Wherever a line below holds the word "agent", copy that line.

**Recorded data:**
● ● ● ● ● ● ●

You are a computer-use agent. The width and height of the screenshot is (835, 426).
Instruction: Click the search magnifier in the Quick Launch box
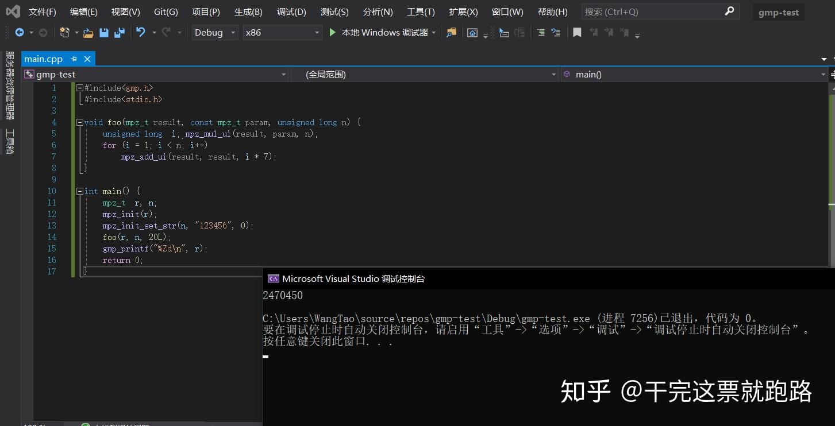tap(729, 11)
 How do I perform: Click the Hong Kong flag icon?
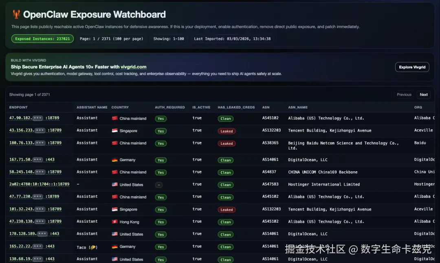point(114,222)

● ● ● ● ● ● ●

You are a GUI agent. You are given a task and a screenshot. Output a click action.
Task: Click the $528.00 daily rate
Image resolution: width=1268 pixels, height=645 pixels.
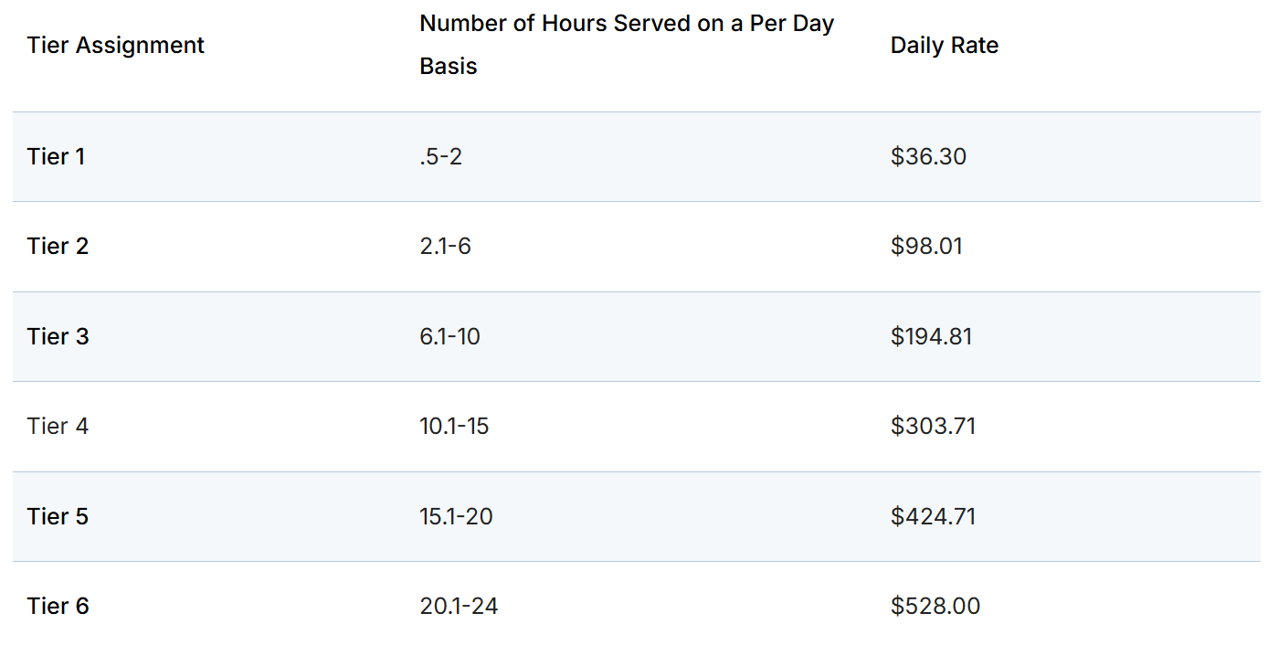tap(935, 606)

● ● ● ● ● ● ●

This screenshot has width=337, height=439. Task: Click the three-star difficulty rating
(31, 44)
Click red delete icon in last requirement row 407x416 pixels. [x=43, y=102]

● ● ● ● ● ● ●

**Your response:**
You are a computer-use agent. The width and height of the screenshot is (835, 426).
You are a GUI agent. You are given a task and a screenshot. Output a click action.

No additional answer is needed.